Short problem 1: Count the lines in the records below that contain the string "agent", treating case as significant, and give only the number.

Page text:
* Begin *
The Pets of the Commons

This holiday season we thought we’d showcase some of our part-time team members. As a distributed team spread across two continents and three countries we generally meet online. One of the best part of virtual meetings is having our furry teammates show up and hang out. We’d like to introduce you to a few of them.

Kathleen Fitzpatrick, Project Director

Millie perched on top of a chair, looking longingly at the camera. Probably wanting a treat.

This is Millie, my sister’s family’s dog. She is a super chunk and did an excellent job of keeping me from falling out of my reading chair.

Annabelle Miller, Graduate Assistant

Han (left) and Athena (right). Han is a seven-year-old Plott Hound/Black Mouth Cur, and Athena is a six-year-old Pitbull mix. They love each other.

Han and Athena laying on a sofa, leaning on one another. Cozy.

Bonnie Russell, Product Manager

Mitro, a very cute cat, gazing thoughtfully into the camera.

Mitro (MEE-tro) is estimated to be about 12 and spent quite a bit of time outside before being rescued last year. His foster found him trying to find shelter during a thunderstorm and gave him the name Mitro as a play on the Assyrian word for rain, mitre. I adopted him in February and he’s a sweet and loving cat. If you have room in your home and heart consider an older cat. They have a lot of love to give.
* End *
Stored records:
* Begin *
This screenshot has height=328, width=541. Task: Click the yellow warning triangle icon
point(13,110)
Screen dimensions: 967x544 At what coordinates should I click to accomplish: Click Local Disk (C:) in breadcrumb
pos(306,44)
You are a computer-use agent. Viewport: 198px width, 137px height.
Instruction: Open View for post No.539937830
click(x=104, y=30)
* End *
* Begin *
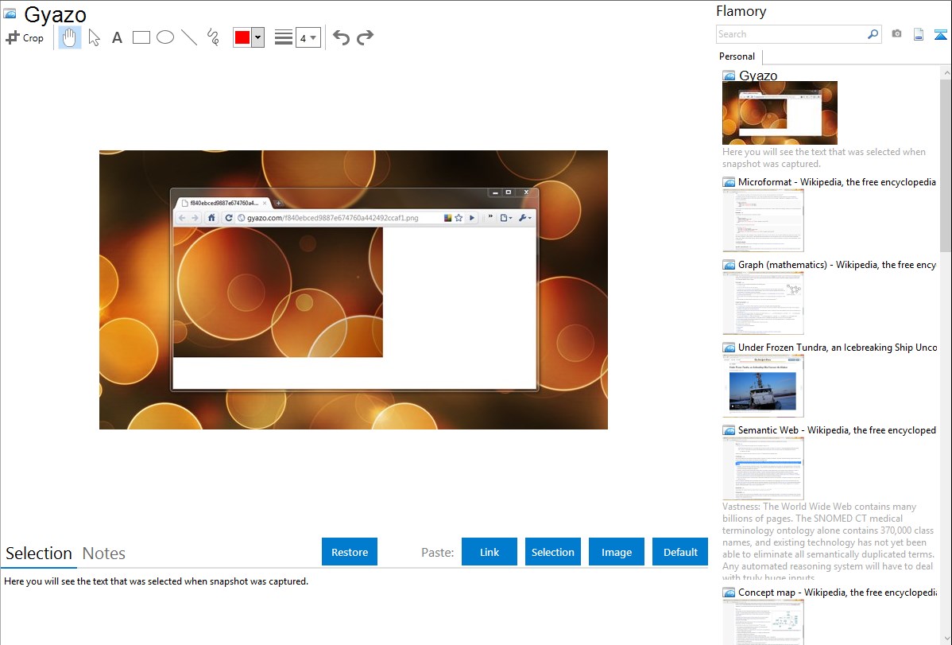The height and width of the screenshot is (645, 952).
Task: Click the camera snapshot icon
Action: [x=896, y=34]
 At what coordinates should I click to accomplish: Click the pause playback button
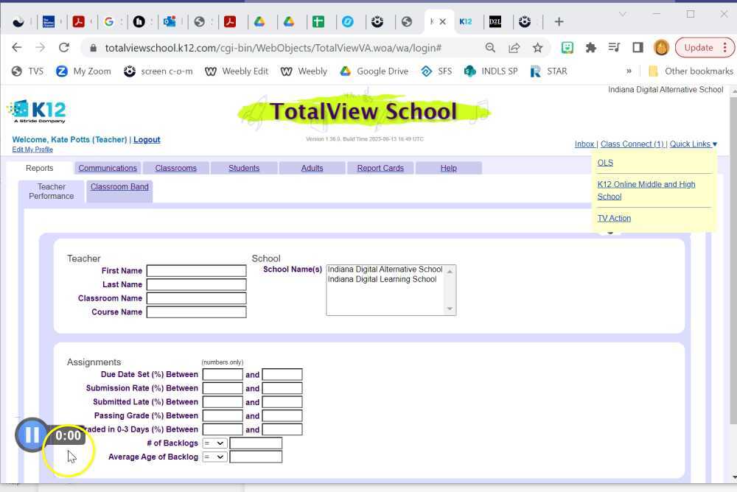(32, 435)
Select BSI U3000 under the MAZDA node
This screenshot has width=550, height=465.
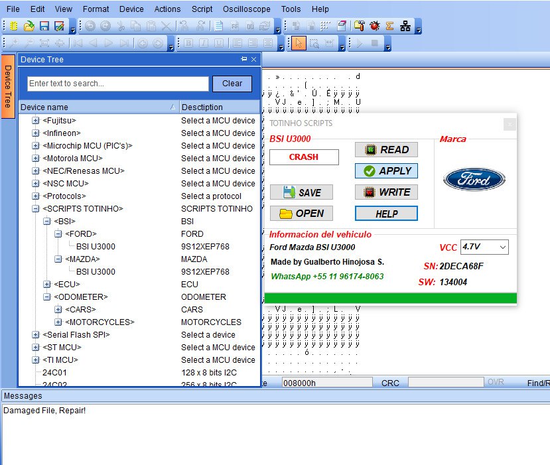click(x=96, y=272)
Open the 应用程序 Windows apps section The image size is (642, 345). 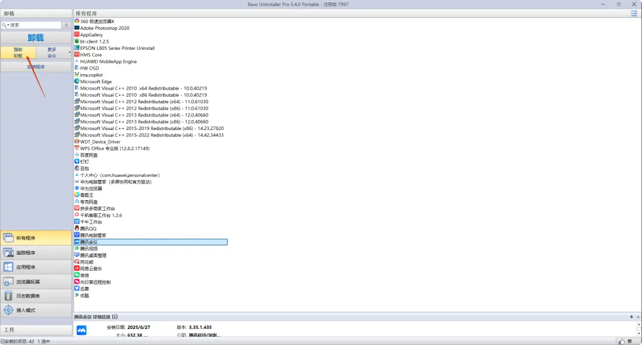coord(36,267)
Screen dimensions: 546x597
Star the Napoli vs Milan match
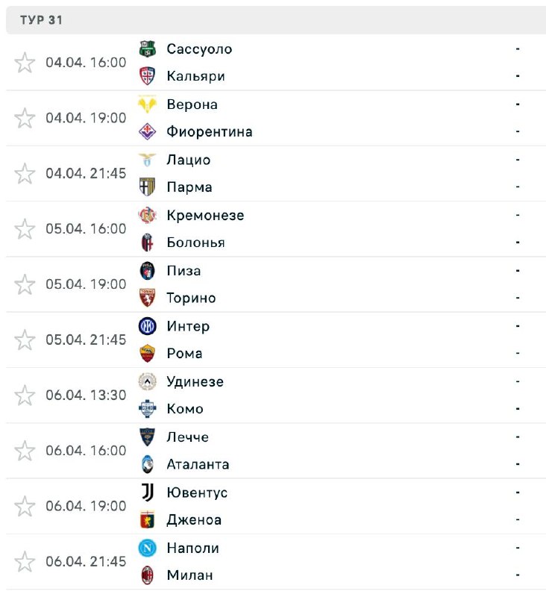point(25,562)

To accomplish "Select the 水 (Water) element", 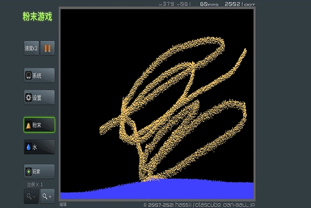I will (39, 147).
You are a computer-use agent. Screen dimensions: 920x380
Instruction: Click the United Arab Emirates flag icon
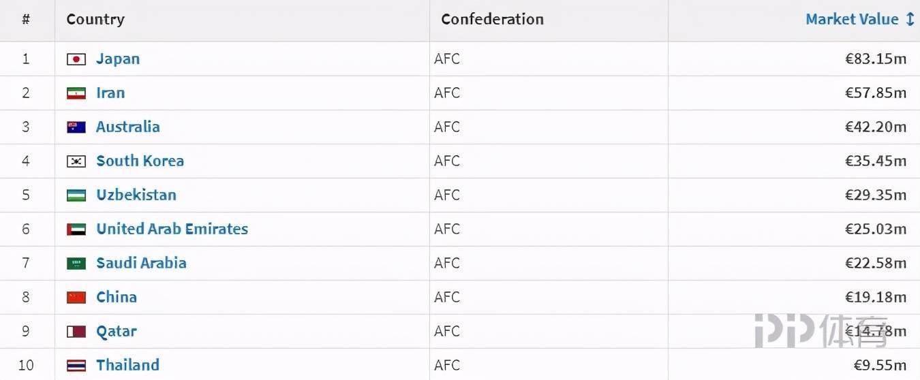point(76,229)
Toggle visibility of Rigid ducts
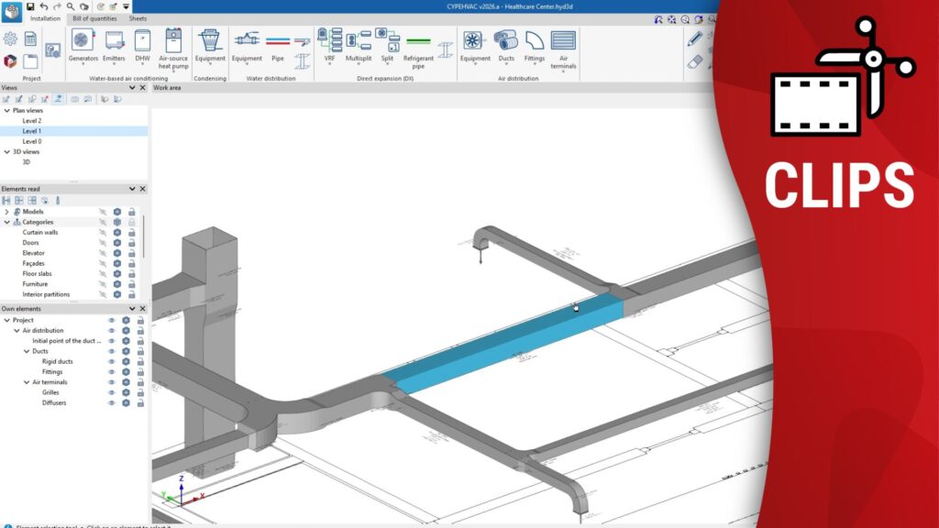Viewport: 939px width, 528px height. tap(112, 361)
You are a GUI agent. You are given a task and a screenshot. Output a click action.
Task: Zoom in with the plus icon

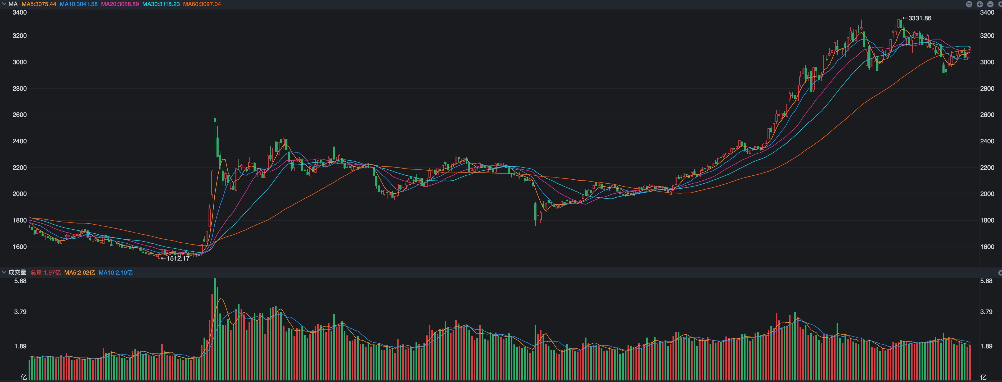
* End *
Short problem 2: In the page about the team's pets, which Assyrian word inspired Mitro's name?

Solution 1: 3

Solution 2: Mitre, the Assyrian word for rain.